WORK TASK
Line by line, reproduce the material below exactly.
####
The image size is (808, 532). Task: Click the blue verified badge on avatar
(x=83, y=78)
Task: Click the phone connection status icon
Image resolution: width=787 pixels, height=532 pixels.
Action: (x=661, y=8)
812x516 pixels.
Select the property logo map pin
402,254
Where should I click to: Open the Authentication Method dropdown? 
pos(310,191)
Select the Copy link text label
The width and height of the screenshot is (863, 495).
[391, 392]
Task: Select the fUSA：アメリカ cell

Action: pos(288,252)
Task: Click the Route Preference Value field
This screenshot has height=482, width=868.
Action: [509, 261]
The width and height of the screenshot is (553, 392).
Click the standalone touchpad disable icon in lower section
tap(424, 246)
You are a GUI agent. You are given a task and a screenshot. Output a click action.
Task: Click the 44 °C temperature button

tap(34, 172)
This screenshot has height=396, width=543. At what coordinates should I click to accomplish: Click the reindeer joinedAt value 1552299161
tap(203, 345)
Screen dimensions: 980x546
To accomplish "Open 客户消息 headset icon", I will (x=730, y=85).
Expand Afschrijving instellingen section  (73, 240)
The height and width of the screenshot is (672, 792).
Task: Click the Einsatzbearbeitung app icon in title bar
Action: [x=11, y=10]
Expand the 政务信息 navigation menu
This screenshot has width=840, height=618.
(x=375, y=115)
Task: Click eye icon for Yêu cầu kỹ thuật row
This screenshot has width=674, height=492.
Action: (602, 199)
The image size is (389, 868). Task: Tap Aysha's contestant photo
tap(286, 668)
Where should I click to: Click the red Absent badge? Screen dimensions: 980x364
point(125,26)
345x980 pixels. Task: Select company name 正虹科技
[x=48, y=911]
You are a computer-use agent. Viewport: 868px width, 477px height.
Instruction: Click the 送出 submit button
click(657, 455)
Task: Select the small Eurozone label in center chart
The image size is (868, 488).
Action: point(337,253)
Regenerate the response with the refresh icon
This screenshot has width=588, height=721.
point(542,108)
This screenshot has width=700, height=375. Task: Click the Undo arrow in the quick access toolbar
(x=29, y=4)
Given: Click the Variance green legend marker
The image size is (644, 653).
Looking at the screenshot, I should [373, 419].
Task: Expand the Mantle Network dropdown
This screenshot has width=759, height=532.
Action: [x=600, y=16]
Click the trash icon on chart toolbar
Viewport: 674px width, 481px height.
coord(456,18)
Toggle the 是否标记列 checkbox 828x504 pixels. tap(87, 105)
####
RESPONSE
The image size is (808, 532). Task: Click the blue verified badge on avatar
(x=83, y=78)
Task: Click the phone connection status icon
Image resolution: width=787 pixels, height=532 pixels.
Action: (x=661, y=8)
812x516 pixels.
Select the property logo map pin
402,254
Where should I click to: Open the Authentication Method dropdown? 
pos(310,191)
Select the Copy link text label
The width and height of the screenshot is (863, 495).
[391, 392]
Task: Select the fUSA：アメリカ cell

Action: pos(288,252)
Task: Click the Route Preference Value field
This screenshot has height=482, width=868.
Action: [509, 261]
The width and height of the screenshot is (553, 392).
Click the standalone touchpad disable icon in lower section
tap(424, 246)
You are a GUI agent. You are given a task and a screenshot. Output a click action.
Task: Click the 44 °C temperature button

tap(34, 172)
This screenshot has height=396, width=543. At what coordinates should I click to accomplish: Click the reindeer joinedAt value 1552299161
tap(203, 345)
Screen dimensions: 980x546
To accomplish "Open 客户消息 headset icon", I will (x=730, y=85).
Expand Afschrijving instellingen section  (73, 240)
The height and width of the screenshot is (672, 792).
Task: Click the Einsatzbearbeitung app icon in title bar
Action: [x=11, y=10]
Expand the 政务信息 navigation menu
This screenshot has width=840, height=618.
(x=375, y=115)
Task: Click eye icon for Yêu cầu kỹ thuật row
This screenshot has width=674, height=492.
Action: (602, 199)
The image size is (389, 868). Task: Tap Aysha's contestant photo
tap(286, 668)
Where should I click to: Click the red Absent badge? Screen dimensions: 980x364
point(125,26)
345x980 pixels. Task: Select company name 正虹科技
[x=48, y=911]
You are a computer-use agent. Viewport: 868px width, 477px height.
Instruction: Click the 送出 submit button
click(657, 455)
Task: Select the small Eurozone label in center chart
The image size is (868, 488).
Action: point(337,253)
Regenerate the response with the refresh icon
This screenshot has width=588, height=721.
point(542,108)
This screenshot has width=700, height=375. Task: Click the Undo arrow in the quick access toolbar
(x=29, y=4)
Given: Click the Variance green legend marker
The image size is (644, 653).
Looking at the screenshot, I should [373, 419].
Task: Expand the Mantle Network dropdown
This screenshot has width=759, height=532.
Action: [x=600, y=16]
Click the trash icon on chart toolbar
Viewport: 674px width, 481px height.
coord(456,18)
Toggle the 是否标记列 checkbox 828x504 pixels. tap(87, 105)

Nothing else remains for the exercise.